Association analysis of the genotyped and imputed SNPs was performed separately on the four index GWAS datasets using the PLINK software (version 1.07) framework for logistic regression of dosage data (Fig. 1, middle column). To control for potential confounding by population stratification, the top 10 eigenvectors from EIGENSTRAT in the regression analyses were adjusted for.
Selection of SNPs for Replication
With the overall aim of detecting novel unique PSC-, UC-, and shared PSC-UC risk loci, we applied several strategies to increase the likelihood of exposing true positive risk loci and prioritize and extract SNPs for further replication from the four index GWAS datasets available. In brief, six analysis strategies were applied (strategies A-F) (Table 2).
Table 2. Summary of Analysis Strategies
Type of Analysis
Index GWAS Used
No. of SNPs
SNP Selection Criteria for Replication
To systematically search for exclusive, opposite, and shared risk alleles associated with PSC and UC, we employed six different analysis strategies (see text for details). λ: Genomic inflation factor λ is based on the median (0.455) of the 1-df chi-square distribution; NA, combined λ not available. SNP selection criteria for replication genotyping: (A) The most strongly associated SNP with P < 1 × 10−4 from each associated locus was selected, together with previously established UC risk SNPs at P < 0.01. (B) The most strongly associated SNP with P < 1 × 10−4 from each associated locus was selected, together with previously established PSC risk SNPs. (C and D) For details on SNP selection in the CI-based analysis, see Supporting Methods in the Supporting Materials. (E and F) SNPs achieving nominal significance in each of the single-disease GWAS (PPSCvs. CON1 < 0.05; PUCvs. CON2 < 0.05) as well as being associated in the combined-phenotype association meta-analysis at P < 1 × 10−4 were selected.
Standard association analysis
PSC risk alleles
PSC vs. CON1+CON2
P < 1 × 10−4; Established UC (5) SNPs with P < 0.01
Standard association analysis
UC risk alleles
UC vs. CON1+CON2
P < 1 × 10−4; Established PSC (6) SNPs with P < 0.01
First, we selected SNPs for replication based on P-value thresholds from the results of the standard GWAS performed on the separate GWAS datasets, 1 (PSC vs. CON1+CON2) (strategy A) and 2 (UC vs.

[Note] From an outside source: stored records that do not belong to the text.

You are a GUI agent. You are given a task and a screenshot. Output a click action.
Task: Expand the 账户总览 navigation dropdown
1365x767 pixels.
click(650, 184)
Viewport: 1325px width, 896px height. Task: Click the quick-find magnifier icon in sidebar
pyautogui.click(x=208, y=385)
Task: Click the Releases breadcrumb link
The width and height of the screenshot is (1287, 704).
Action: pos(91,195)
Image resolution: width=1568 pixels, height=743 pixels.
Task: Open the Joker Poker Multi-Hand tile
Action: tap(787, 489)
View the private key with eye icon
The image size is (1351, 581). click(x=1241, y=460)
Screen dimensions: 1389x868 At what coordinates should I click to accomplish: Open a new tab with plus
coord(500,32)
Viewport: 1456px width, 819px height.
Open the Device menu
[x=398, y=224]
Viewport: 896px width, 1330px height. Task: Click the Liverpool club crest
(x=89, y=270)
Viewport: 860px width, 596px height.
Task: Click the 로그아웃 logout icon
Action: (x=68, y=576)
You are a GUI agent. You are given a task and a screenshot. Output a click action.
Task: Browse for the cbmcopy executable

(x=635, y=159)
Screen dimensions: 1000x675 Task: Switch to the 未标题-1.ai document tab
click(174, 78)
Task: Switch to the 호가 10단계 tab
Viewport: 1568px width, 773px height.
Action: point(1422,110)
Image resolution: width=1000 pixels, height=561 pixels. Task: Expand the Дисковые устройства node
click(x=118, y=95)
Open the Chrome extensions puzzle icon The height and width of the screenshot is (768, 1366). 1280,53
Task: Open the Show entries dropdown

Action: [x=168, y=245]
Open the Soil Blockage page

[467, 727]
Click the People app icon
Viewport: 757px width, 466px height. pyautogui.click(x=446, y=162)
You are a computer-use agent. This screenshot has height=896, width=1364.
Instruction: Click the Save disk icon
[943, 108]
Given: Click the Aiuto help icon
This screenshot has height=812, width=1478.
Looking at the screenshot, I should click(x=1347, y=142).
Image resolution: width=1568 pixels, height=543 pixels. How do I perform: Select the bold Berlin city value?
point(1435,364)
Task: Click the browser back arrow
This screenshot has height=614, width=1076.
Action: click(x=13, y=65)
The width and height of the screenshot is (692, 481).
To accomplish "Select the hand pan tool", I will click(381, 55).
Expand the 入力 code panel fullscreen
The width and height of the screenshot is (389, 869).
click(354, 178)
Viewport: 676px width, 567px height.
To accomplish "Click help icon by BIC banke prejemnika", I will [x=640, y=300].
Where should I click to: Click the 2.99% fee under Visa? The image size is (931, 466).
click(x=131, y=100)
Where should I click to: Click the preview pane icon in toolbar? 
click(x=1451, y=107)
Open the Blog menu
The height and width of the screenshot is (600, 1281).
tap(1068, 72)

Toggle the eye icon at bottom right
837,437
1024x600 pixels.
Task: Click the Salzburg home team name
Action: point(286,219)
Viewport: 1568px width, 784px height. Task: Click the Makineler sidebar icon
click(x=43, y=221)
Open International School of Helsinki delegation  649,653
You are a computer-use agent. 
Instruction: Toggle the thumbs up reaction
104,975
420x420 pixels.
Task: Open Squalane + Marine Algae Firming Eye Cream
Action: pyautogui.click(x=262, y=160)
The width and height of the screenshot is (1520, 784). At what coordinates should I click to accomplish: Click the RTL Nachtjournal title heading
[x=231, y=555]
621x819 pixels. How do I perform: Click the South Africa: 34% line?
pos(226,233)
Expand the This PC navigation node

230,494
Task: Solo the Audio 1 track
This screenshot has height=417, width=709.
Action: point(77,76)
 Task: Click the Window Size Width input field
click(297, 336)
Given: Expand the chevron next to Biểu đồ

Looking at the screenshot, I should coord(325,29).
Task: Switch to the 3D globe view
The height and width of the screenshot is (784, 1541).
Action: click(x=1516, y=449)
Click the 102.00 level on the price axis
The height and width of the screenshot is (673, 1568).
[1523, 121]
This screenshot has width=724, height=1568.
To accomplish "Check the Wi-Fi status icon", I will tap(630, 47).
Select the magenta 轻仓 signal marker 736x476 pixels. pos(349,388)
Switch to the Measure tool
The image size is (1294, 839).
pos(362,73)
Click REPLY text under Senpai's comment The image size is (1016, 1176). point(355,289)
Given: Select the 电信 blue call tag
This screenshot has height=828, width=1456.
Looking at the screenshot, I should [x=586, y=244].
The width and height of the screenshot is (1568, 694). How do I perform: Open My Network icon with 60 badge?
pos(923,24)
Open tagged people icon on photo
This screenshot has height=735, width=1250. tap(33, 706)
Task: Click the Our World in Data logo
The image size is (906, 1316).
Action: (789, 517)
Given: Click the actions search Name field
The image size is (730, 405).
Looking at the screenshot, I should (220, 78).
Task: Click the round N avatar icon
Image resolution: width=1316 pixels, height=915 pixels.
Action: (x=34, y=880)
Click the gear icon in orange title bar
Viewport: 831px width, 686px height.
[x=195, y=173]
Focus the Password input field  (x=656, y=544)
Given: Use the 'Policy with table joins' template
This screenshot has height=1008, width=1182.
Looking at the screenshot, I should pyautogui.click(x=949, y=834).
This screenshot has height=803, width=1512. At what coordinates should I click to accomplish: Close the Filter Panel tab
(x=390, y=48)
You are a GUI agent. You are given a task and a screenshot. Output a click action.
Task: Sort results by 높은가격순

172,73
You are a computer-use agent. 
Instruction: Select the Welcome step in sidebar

CON1+CON2) (strategy B), with the aim of finding new PSC and UC susceptibility loci, respectively, that could have been missed for technical reasons and a different reference for imputation in the original GWAS studies performed on largely the same case panels.[6, 13] In comparison to the original studies, the study design for those reissued GWAS included an improvement of SNP genotype quality by recalling SNP genotypes with Beaglecall software (v1.0.1), an improvement in genotype imputation quality by using a larger set of HapMap3 reference haplotypes and, for GWAS dataset 1, a potential reduction of stratification and batch effects by only including German cases and controls in the discovery panel.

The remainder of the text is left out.